Element and text location data:
______________________________
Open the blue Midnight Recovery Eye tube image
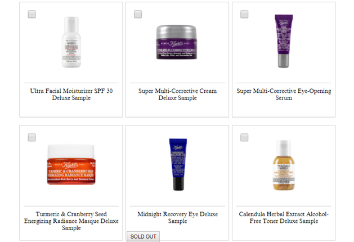The height and width of the screenshot is (242, 354). [178, 164]
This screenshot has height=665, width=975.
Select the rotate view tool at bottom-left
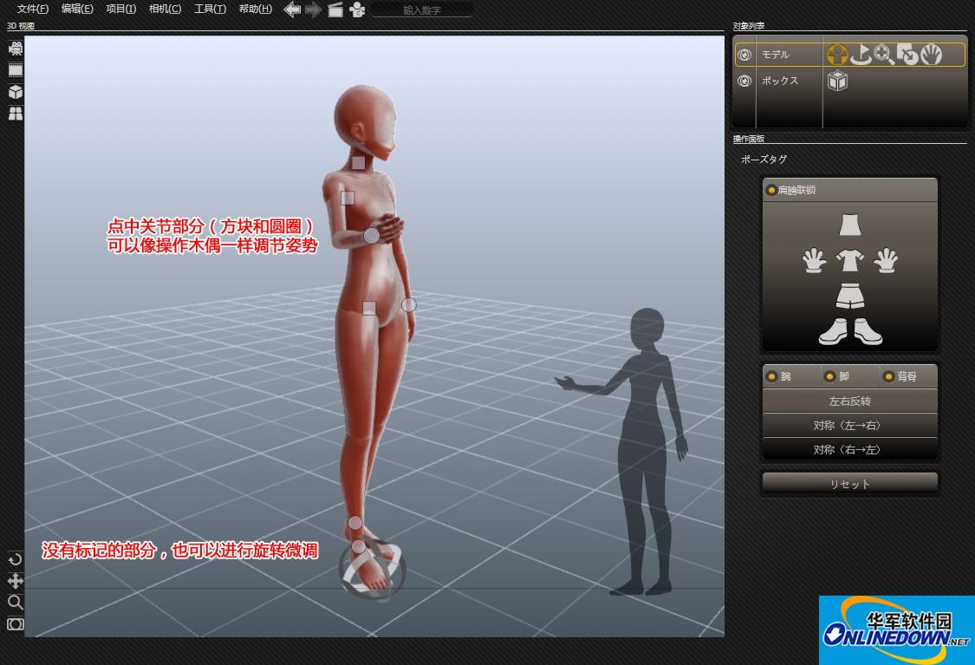[16, 559]
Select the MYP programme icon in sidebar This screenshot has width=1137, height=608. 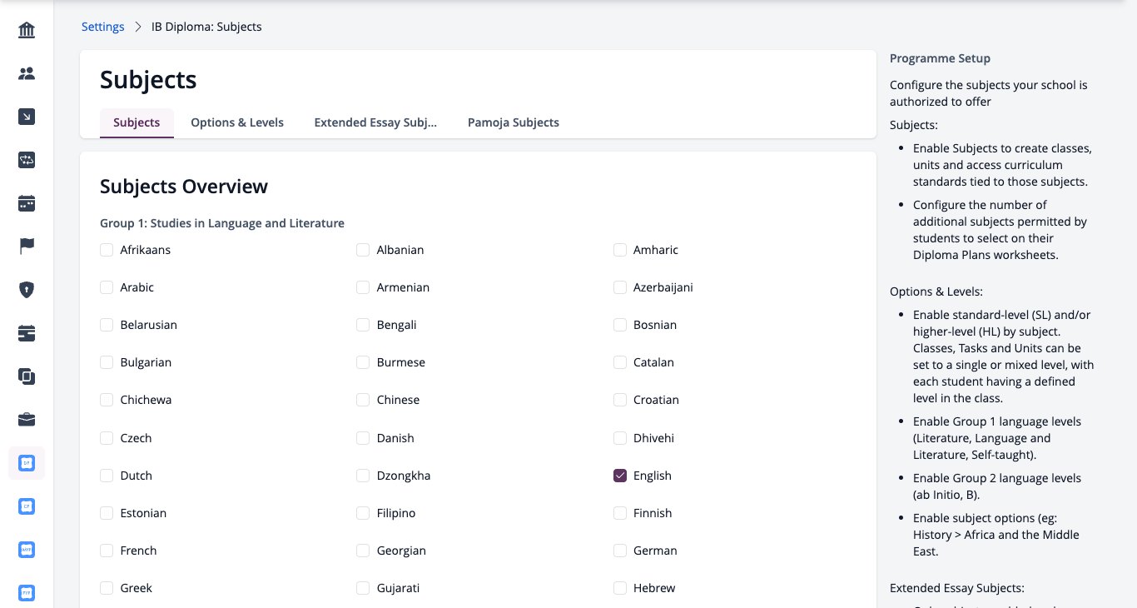pos(27,550)
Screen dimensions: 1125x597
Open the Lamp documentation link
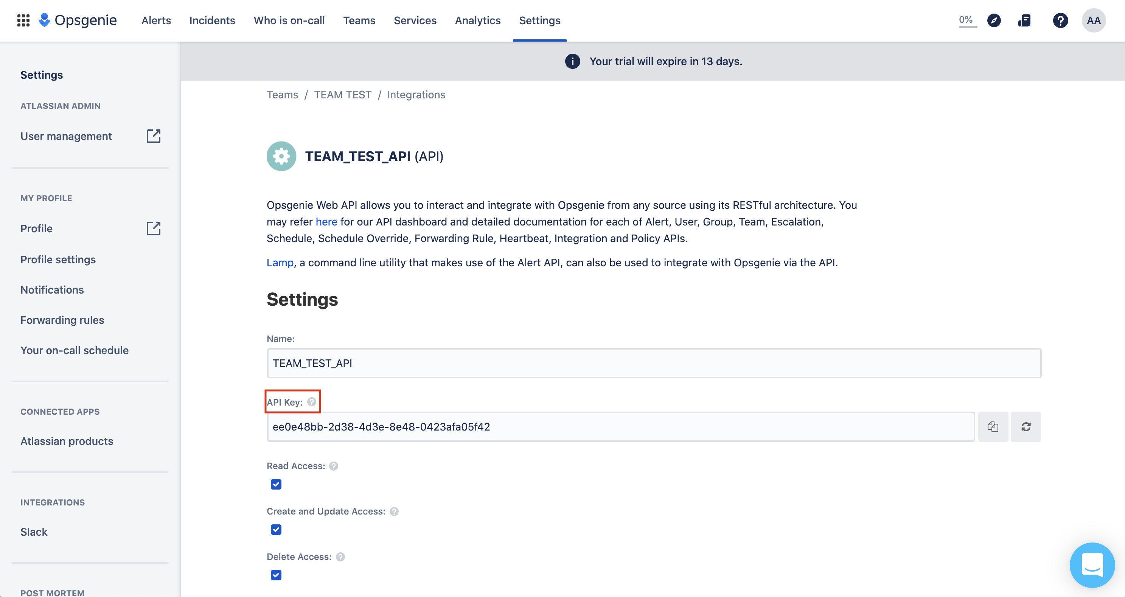pyautogui.click(x=280, y=262)
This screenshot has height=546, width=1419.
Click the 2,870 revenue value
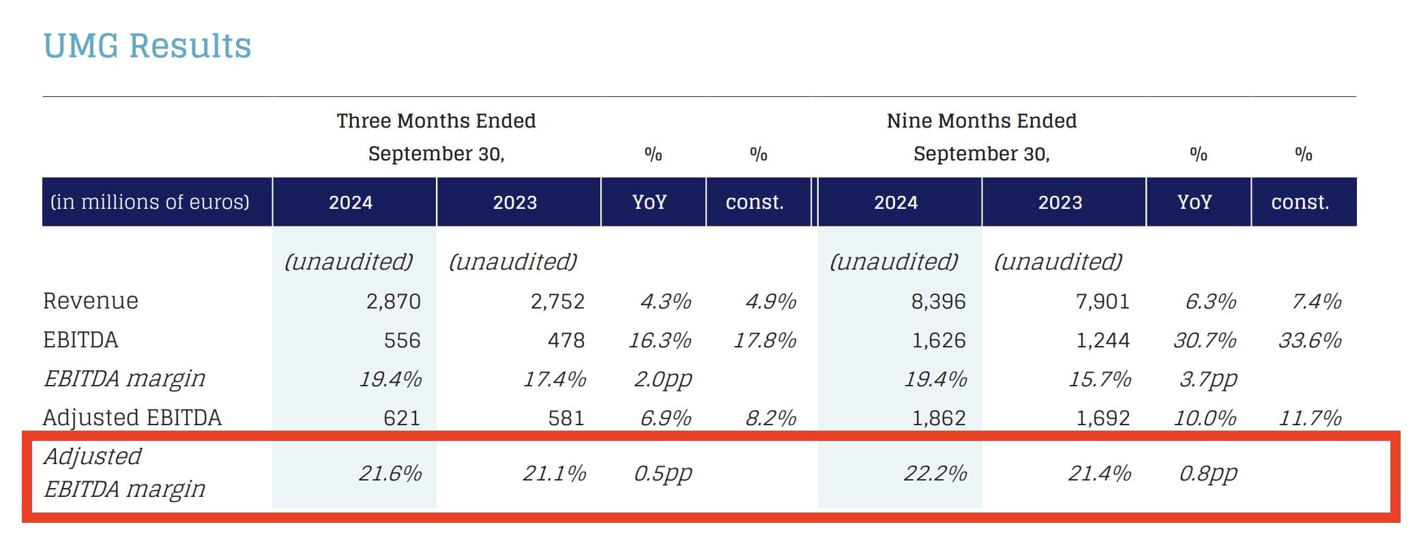coord(393,301)
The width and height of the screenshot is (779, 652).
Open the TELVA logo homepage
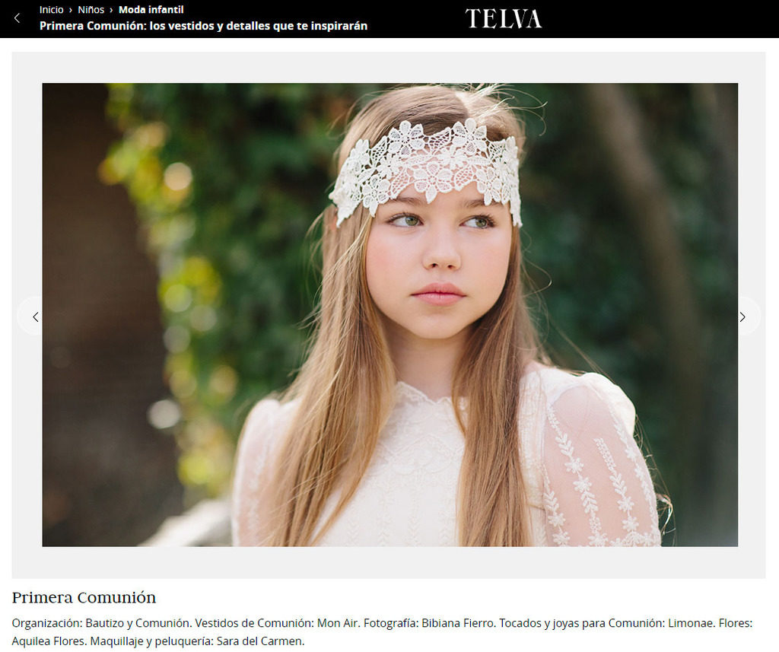point(504,19)
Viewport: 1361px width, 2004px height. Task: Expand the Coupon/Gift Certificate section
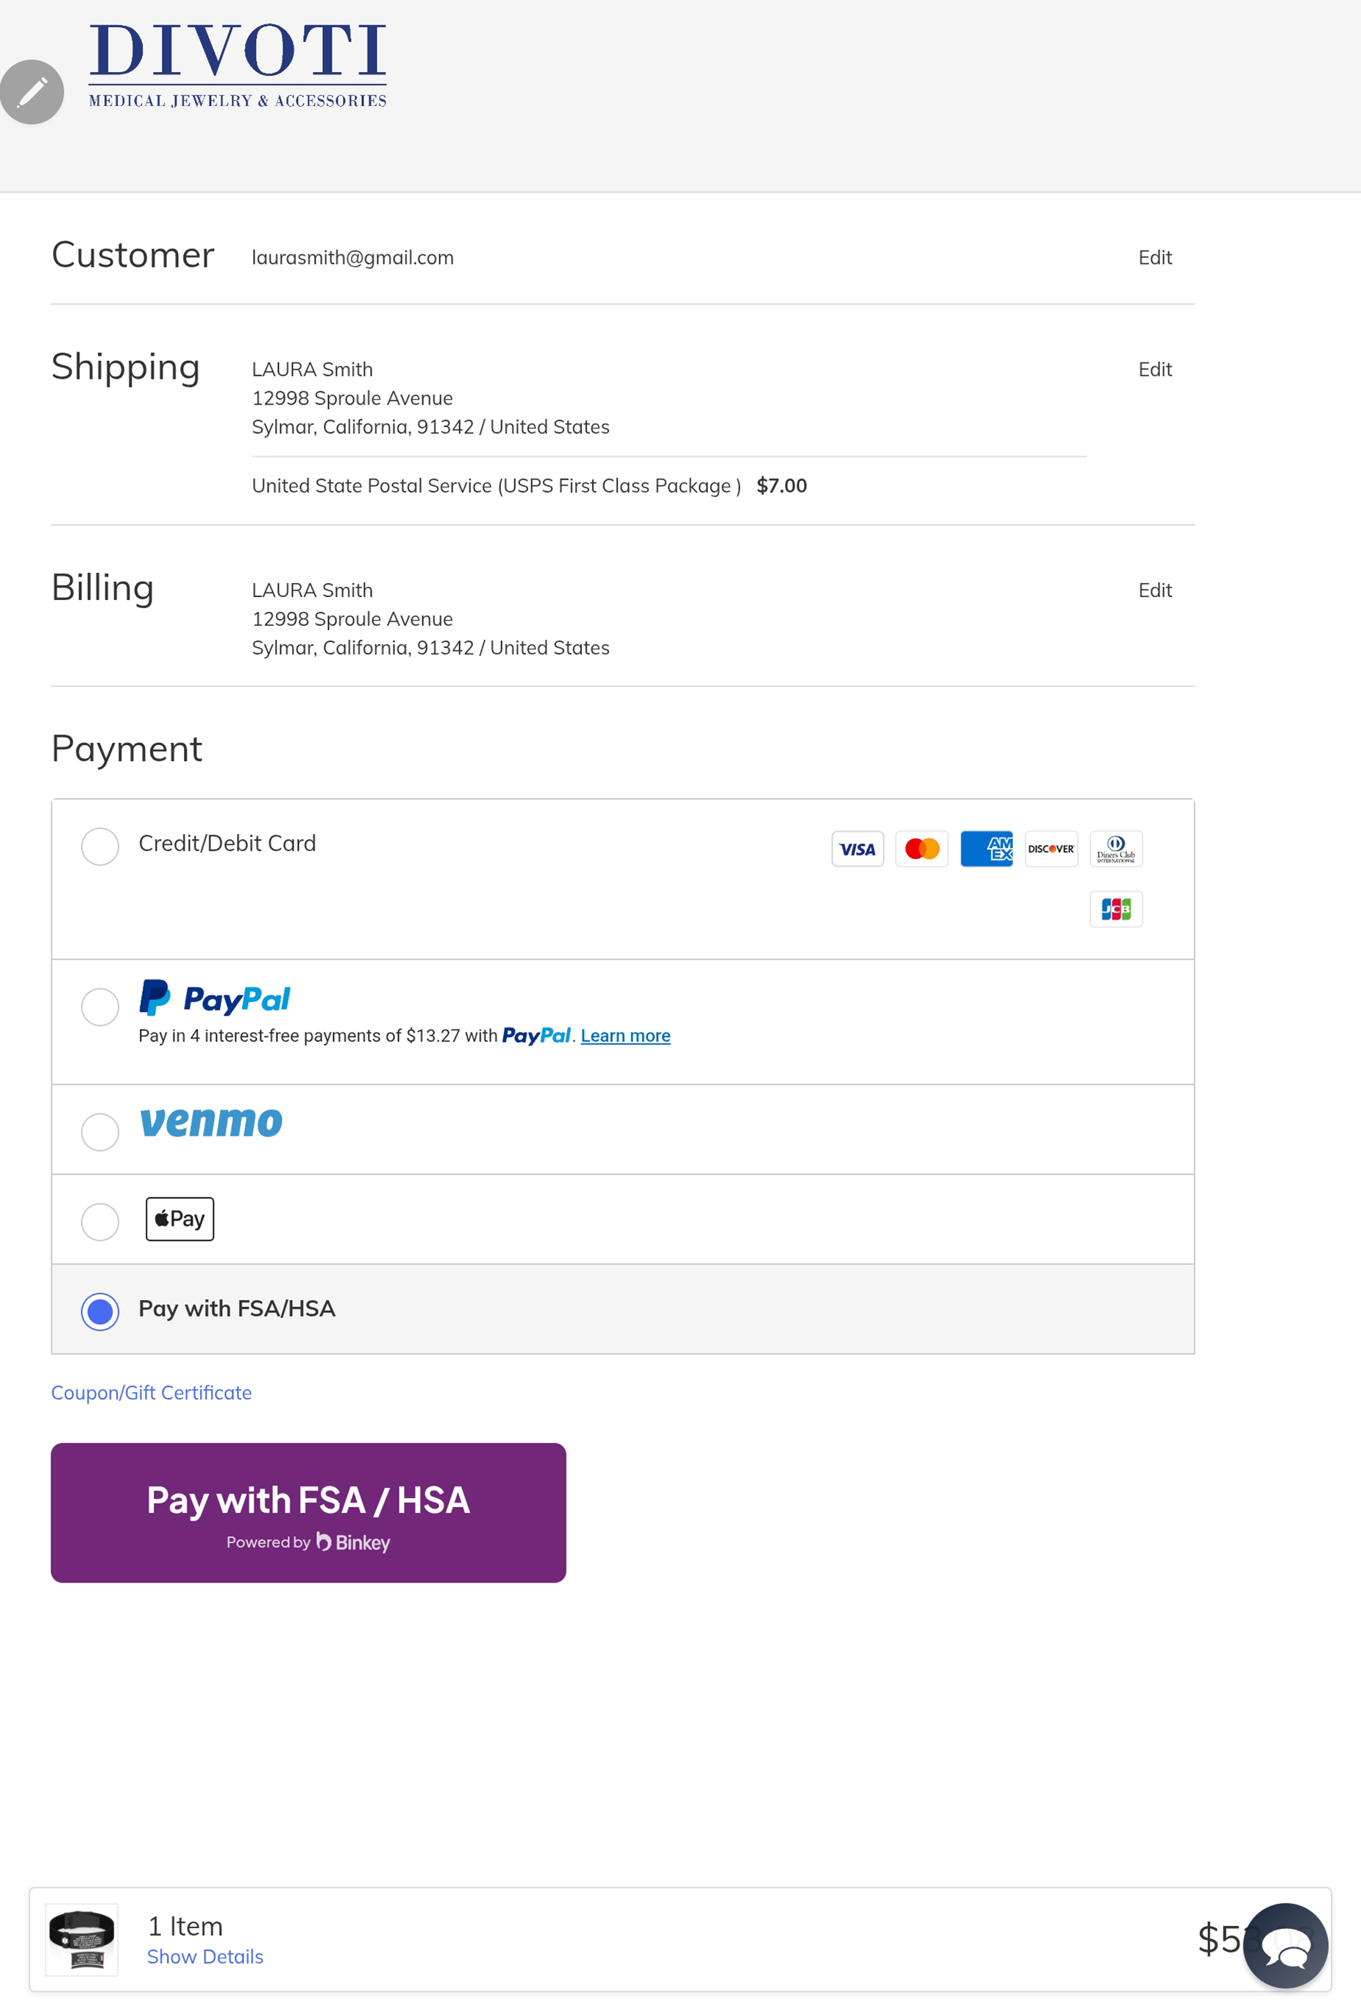click(151, 1393)
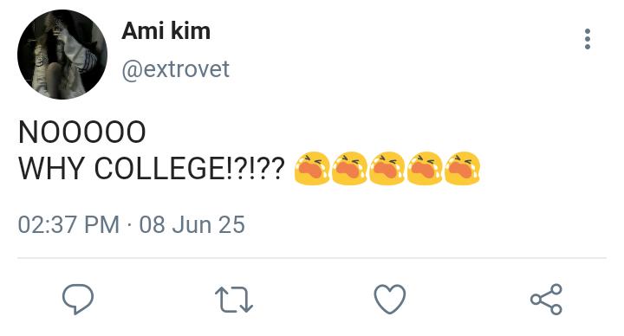Viewport: 624px width, 336px height.
Task: Click the NOOOOO tweet text line
Action: [82, 132]
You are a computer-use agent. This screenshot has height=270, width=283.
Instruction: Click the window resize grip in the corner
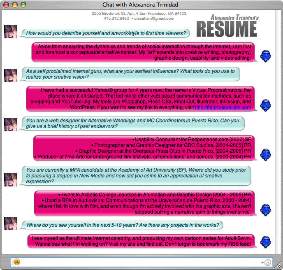point(279,266)
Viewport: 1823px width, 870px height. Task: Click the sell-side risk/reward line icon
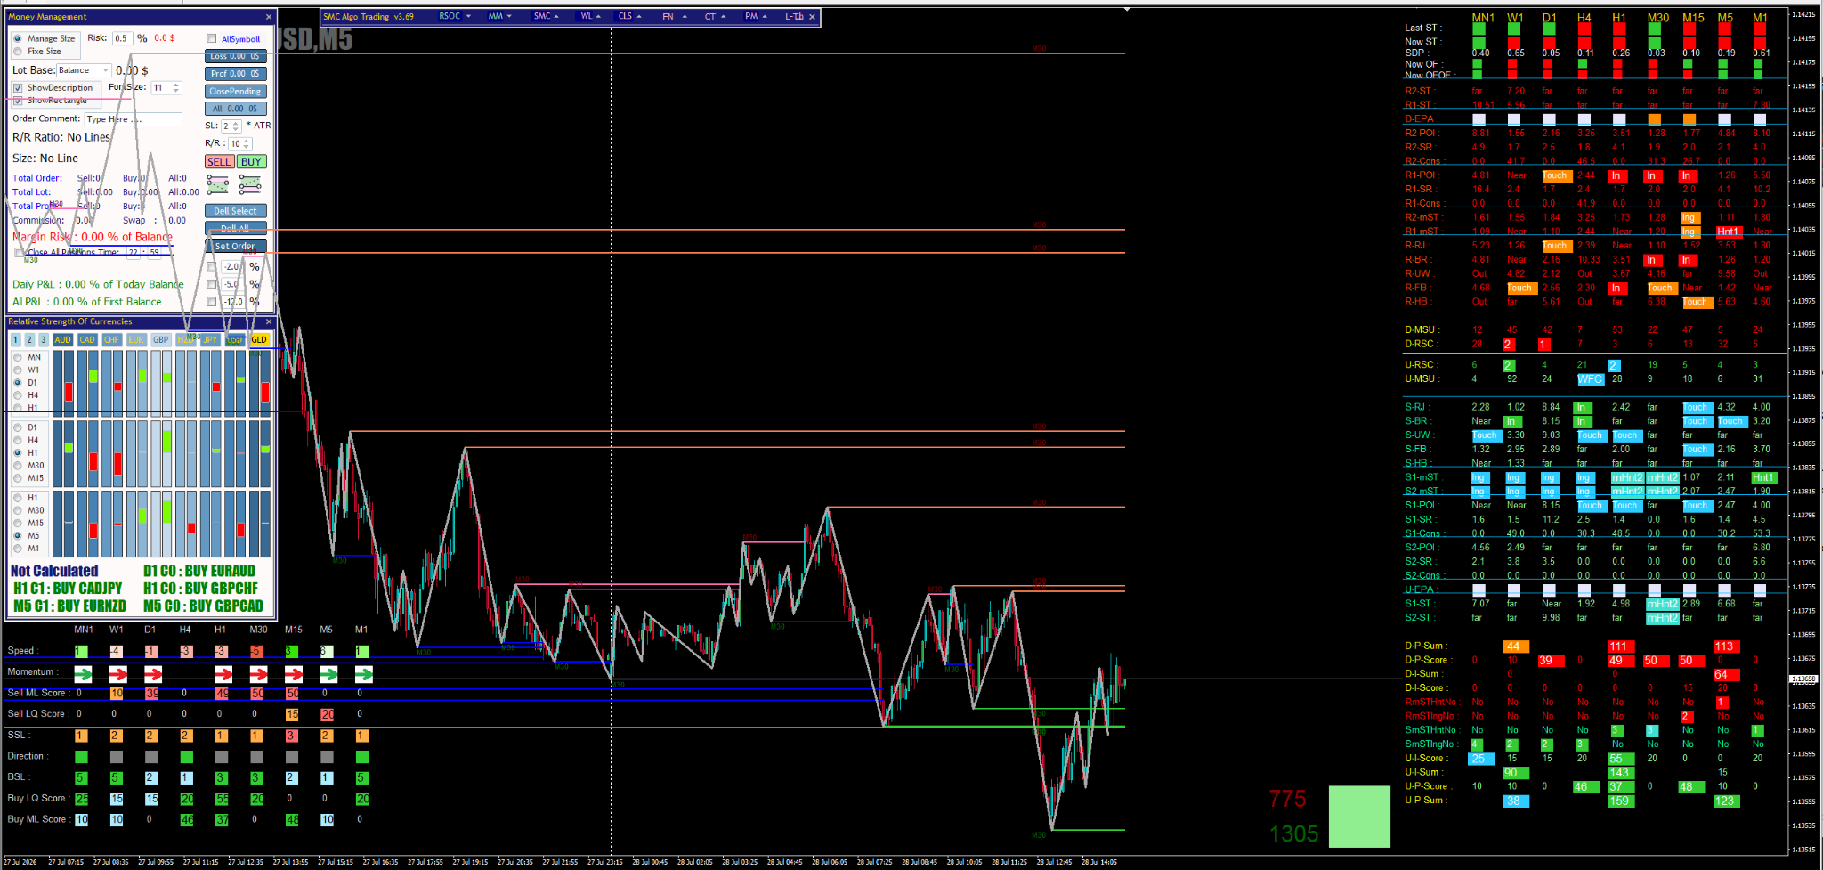pyautogui.click(x=218, y=184)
______________________________
→ **Objective**
Please transcribe the lines exactly, starting at the line that contains "Screen dimensions: 1125x597" and ending at the last line, with the pictures left out of your answer.

→ **Answer below**
Screen dimensions: 1125x597
Open the Lamp documentation link
pyautogui.click(x=280, y=262)
This screenshot has height=546, width=1419.
Click the 2,870 revenue value
coord(393,301)
The width and height of the screenshot is (779, 652).
Open the TELVA logo homepage
point(504,19)
Viewport: 1361px width, 2004px height. Task: Expand the Coupon/Gift Certificate section
click(151, 1393)
Viewport: 624px width, 336px height.
Task: Click the NOOOOO tweet text line
Action: [82, 132]
You are a computer-use agent. This screenshot has height=270, width=283.
Instruction: Click the window resize grip in the corner
point(279,266)
Viewport: 1823px width, 870px height. Task: Click the sell-side risk/reward line icon
pyautogui.click(x=218, y=184)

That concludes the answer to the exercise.